New Delhi: India can see up to 14 per cent reduction in CO2 emissions in the small commercial vehicle segment with higher electric vehicle (EV) penetration in total sales by 2030, according to a study. The study — Roadmap for Electrification of Urban Freight in India — was conducted to assess the operational and financial feasibility of EVs in the urban freight (UF) segment by undertaking a survey-based analysis of five sectors in Delhi, Bengaluru and Surat.

It was released by The Energy and Resources Institute (TERI) in association with Shakti Sustainable Energy Foundation (SSEF).

The study has come up with various recommendations, including setting up of a nationwide vehicle scrappage policy programme, with a focus on electric vehicle replacement.

The study has also called for a countrywide national programme for electrification of urban freight sector. It has recommended state and city-level action plans for electrification of urban freight segments besides establishing a financial credibility framework for the manufacturers and drivers.

The study also sought favourable terms of finance for electric freight vehicle by the lending institutions.

“Our key findings suggest that the total cost of operation is rapidly turning in favour of EV variants, and diesel prices, range of EVs and subsidies play a significant role in the overall total cost of ownership (TCO) of EVs,” TERI Centre for Sustainable Mobility Associate Fellow and Area Convenor Sharif Qamar noted.

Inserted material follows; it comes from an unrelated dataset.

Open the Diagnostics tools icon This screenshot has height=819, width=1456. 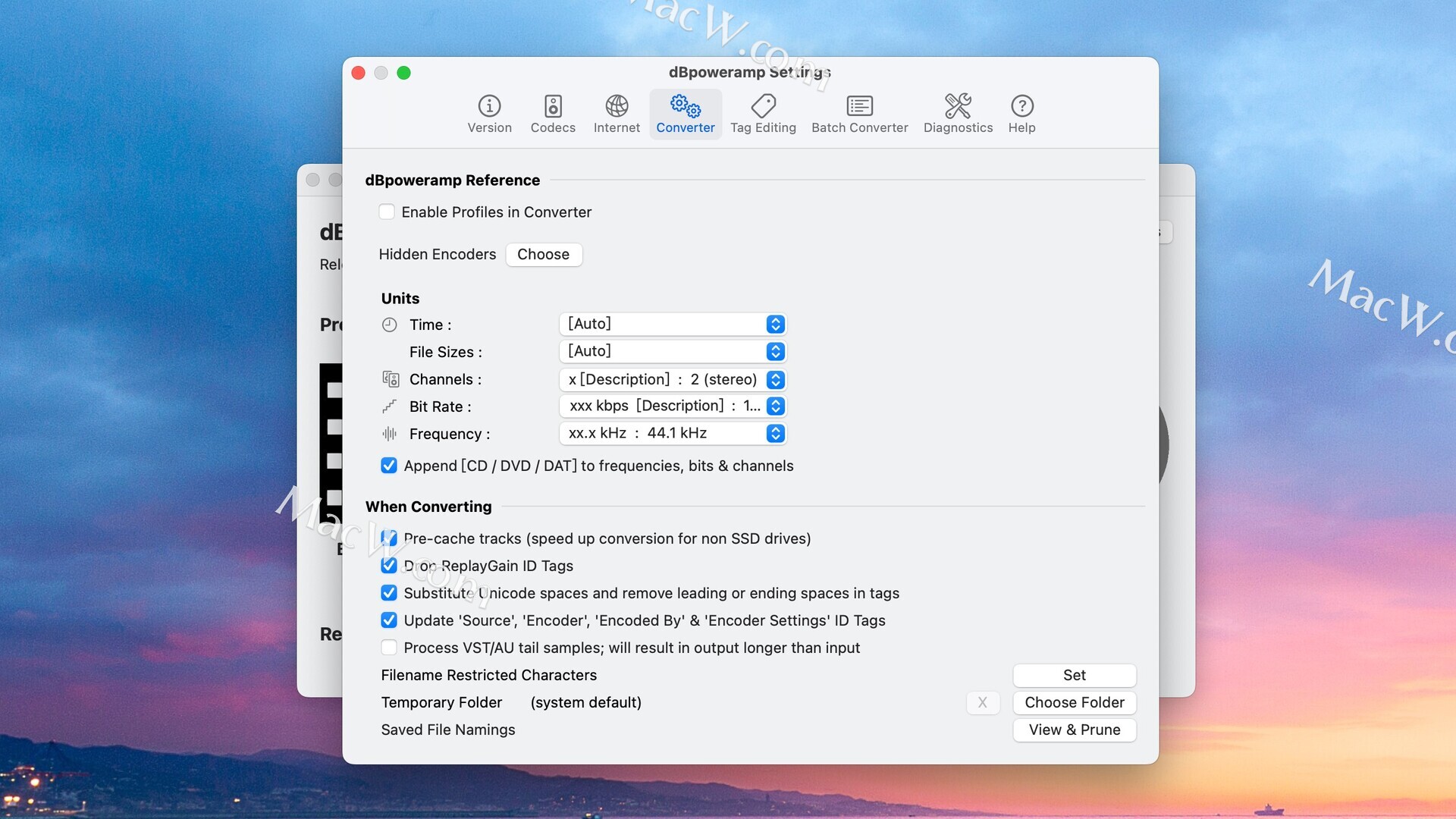(958, 106)
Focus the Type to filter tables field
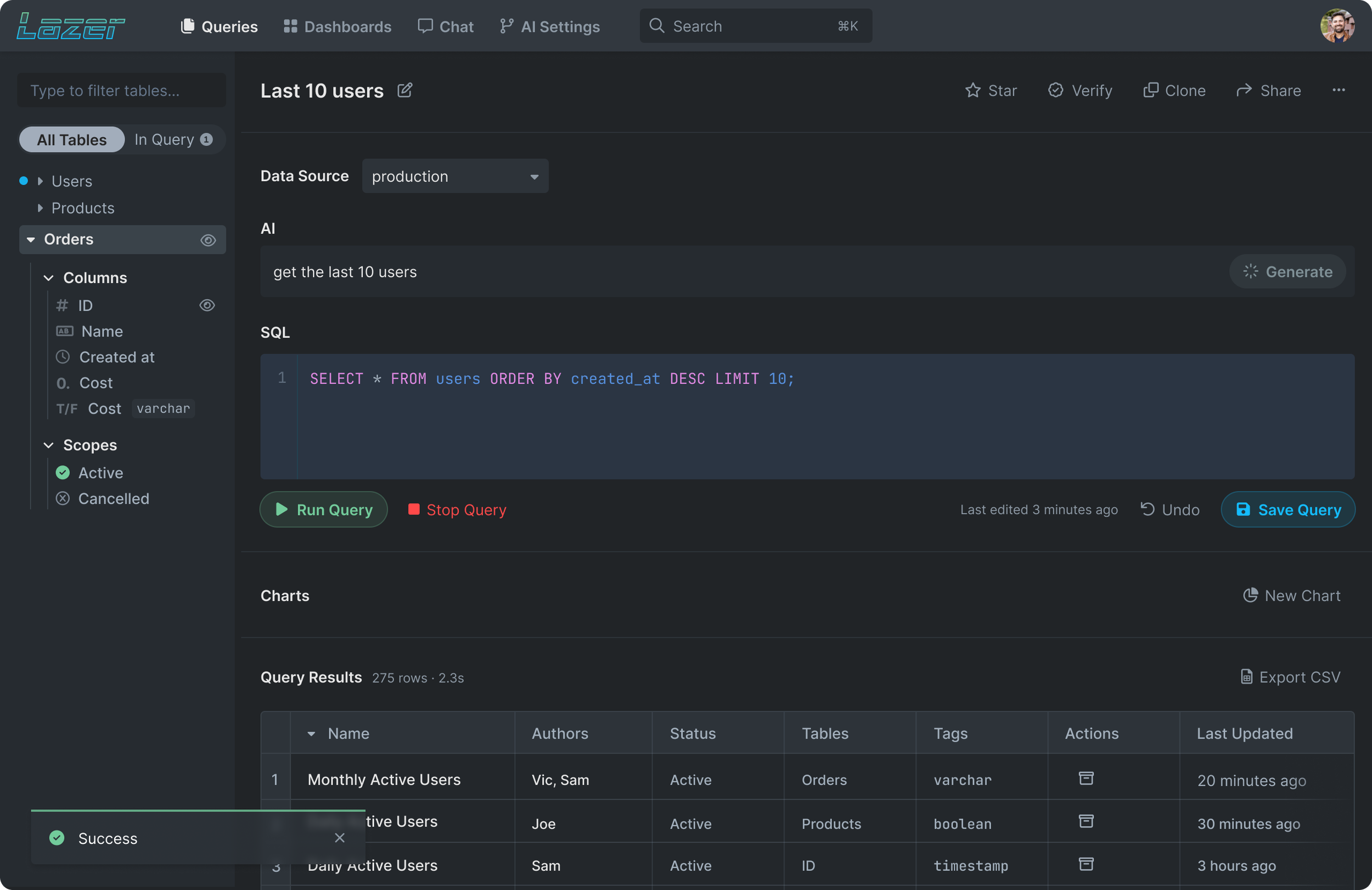 [121, 91]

Qamar, who has authored the study, also highlighted that a large proportion of light commercial vehicles (LCVs) currently plying in Indian cities are pre-BS-IV emission standards, and focus is needed to upgrade these to newer vehicles.

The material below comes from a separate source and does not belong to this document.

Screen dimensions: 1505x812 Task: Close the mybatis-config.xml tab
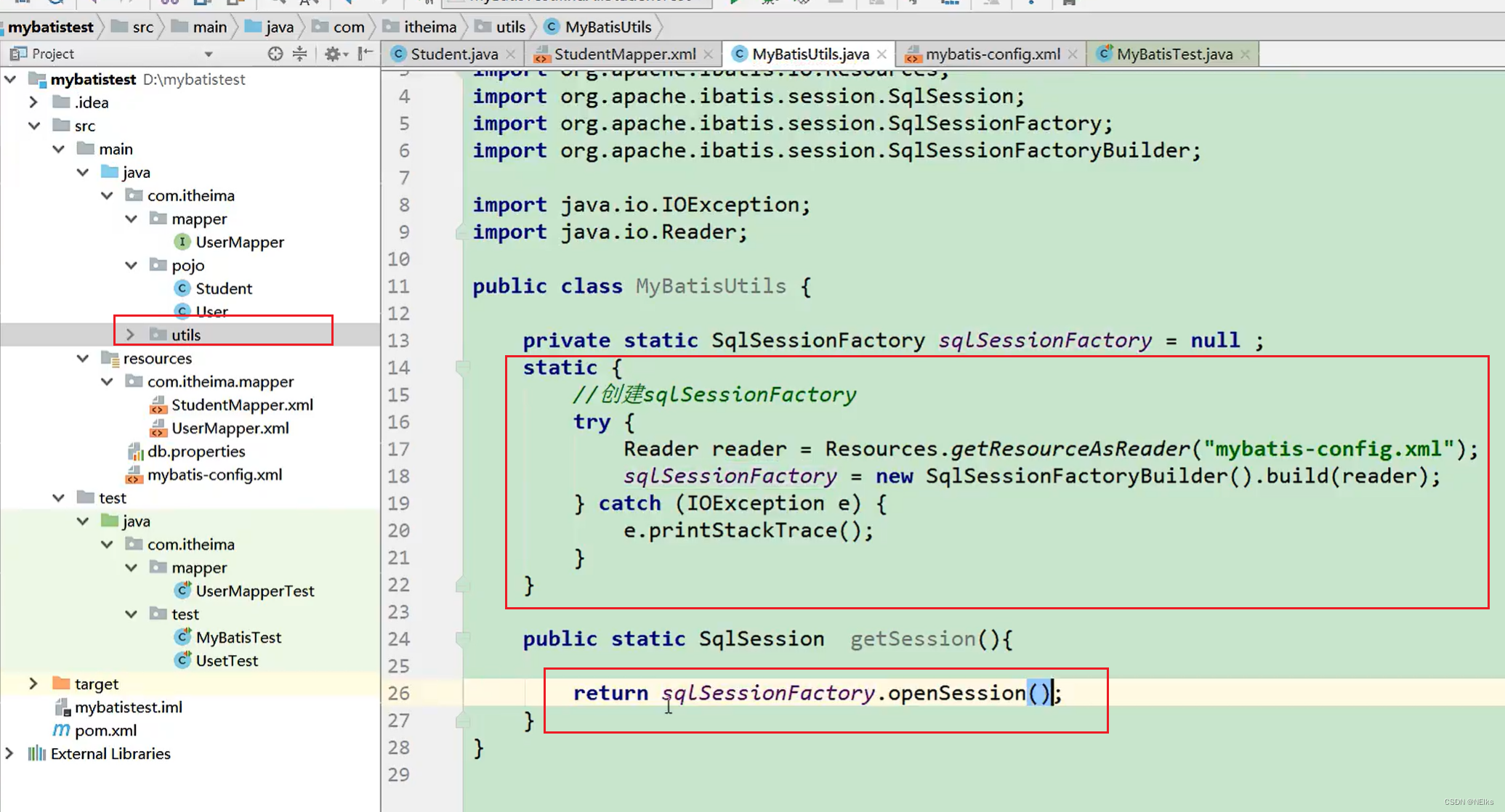click(1073, 54)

“EVs are increasingly being introduced in the urban freight/last-mile delivery services in Indian cities. Up to 14 per cent reduction in CO2 emissions is attainable in the small commercial vehicle segment with higher EV penetration in total sales by 2030,” Qamar said.

Niti Aayog Adviser, Transport, Sudhendu J Sinha while unveiling the report in a virtual event said with the increase in the country’s urban population, authorities need to address the transport sector.

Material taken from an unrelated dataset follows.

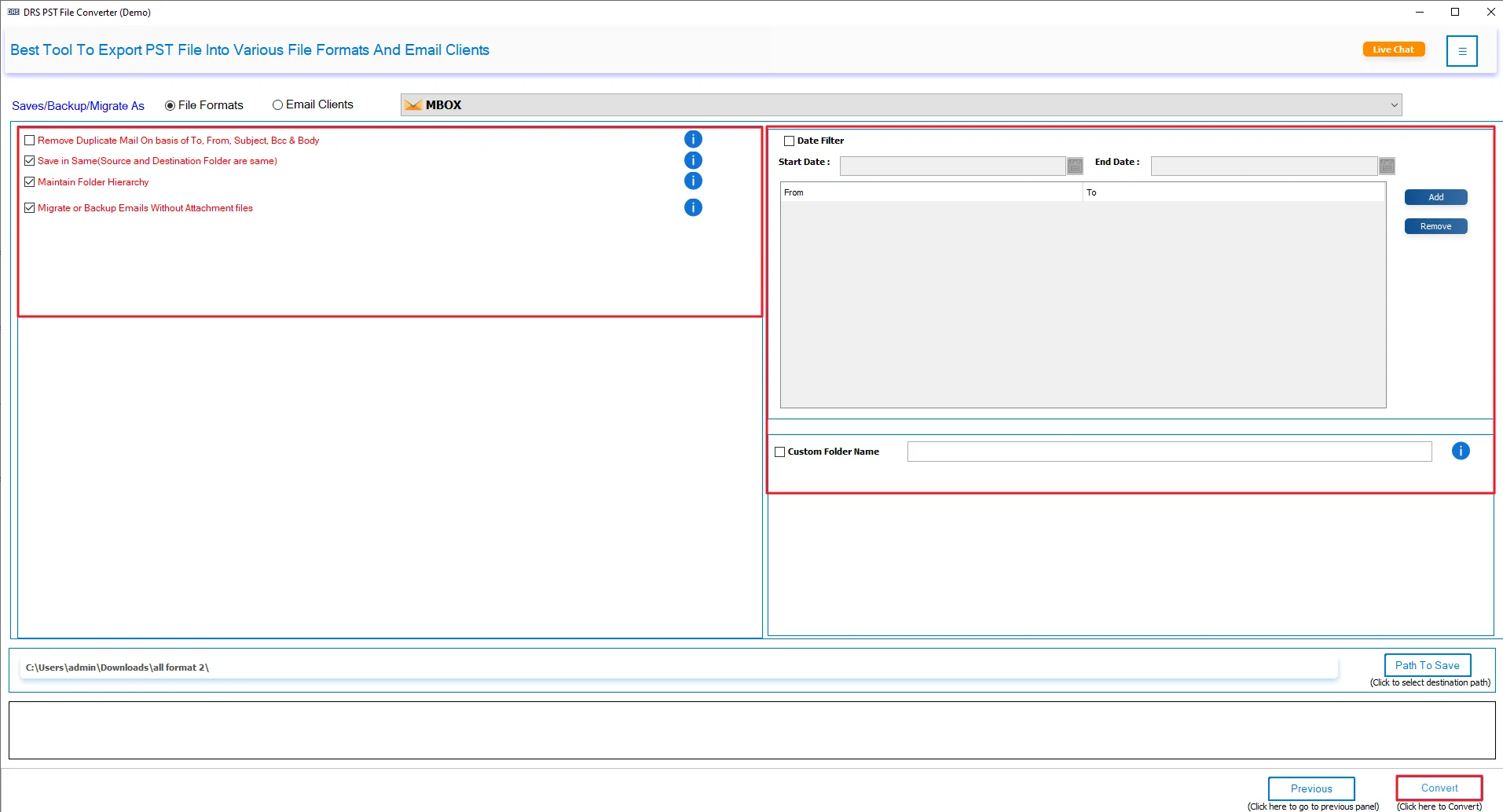
Task: Open info tooltip for Remove Duplicate Mail option
Action: coord(694,139)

“The urban freight sector is no more confined to four and three-wheelers; it also comprises two-wheelers with the advent of e-commerce,” he noted.

One of the most significant challenges in the three-wheeler segment is with respect to finances. However, that cost is now coming down to 25-30 per cent in India, he added.

Citing the success of the public-private partnership (PPP) model for the adoption of EVs in Kochi, he said that awareness campaigns should be taken up to promote the uptake of such electric three-wheelers.